■ **Dataset entries**

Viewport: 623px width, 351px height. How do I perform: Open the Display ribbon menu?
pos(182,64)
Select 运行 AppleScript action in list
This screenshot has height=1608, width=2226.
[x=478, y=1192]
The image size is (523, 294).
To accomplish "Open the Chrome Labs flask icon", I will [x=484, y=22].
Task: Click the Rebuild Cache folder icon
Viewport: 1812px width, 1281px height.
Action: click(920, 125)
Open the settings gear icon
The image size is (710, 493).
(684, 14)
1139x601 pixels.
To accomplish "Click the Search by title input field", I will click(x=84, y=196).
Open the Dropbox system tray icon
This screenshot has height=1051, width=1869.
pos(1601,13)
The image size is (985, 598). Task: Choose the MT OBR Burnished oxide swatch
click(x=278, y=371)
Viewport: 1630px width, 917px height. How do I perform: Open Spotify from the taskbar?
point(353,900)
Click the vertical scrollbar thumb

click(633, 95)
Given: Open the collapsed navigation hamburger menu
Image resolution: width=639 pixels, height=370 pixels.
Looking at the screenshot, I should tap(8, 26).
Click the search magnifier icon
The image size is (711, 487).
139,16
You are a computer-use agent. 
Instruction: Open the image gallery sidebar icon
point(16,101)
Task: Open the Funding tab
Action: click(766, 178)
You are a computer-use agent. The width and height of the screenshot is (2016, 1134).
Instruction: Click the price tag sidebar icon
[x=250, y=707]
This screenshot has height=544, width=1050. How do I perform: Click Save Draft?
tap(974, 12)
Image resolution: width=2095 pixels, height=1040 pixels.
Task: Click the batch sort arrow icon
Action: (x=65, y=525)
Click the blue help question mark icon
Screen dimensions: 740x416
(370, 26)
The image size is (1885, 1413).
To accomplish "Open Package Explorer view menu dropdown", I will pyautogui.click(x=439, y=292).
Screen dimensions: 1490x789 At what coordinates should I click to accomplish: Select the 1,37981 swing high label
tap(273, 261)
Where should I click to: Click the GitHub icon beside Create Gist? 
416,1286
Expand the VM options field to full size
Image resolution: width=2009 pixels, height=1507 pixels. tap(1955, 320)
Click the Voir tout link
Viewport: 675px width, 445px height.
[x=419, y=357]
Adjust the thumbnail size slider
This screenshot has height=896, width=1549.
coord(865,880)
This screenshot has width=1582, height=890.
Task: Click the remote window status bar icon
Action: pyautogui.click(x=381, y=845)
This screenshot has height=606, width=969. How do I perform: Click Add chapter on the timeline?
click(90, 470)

■ **Problem statement**
How many lines in the entries above include the string "computer"? Give only the number.

■ **Result**
2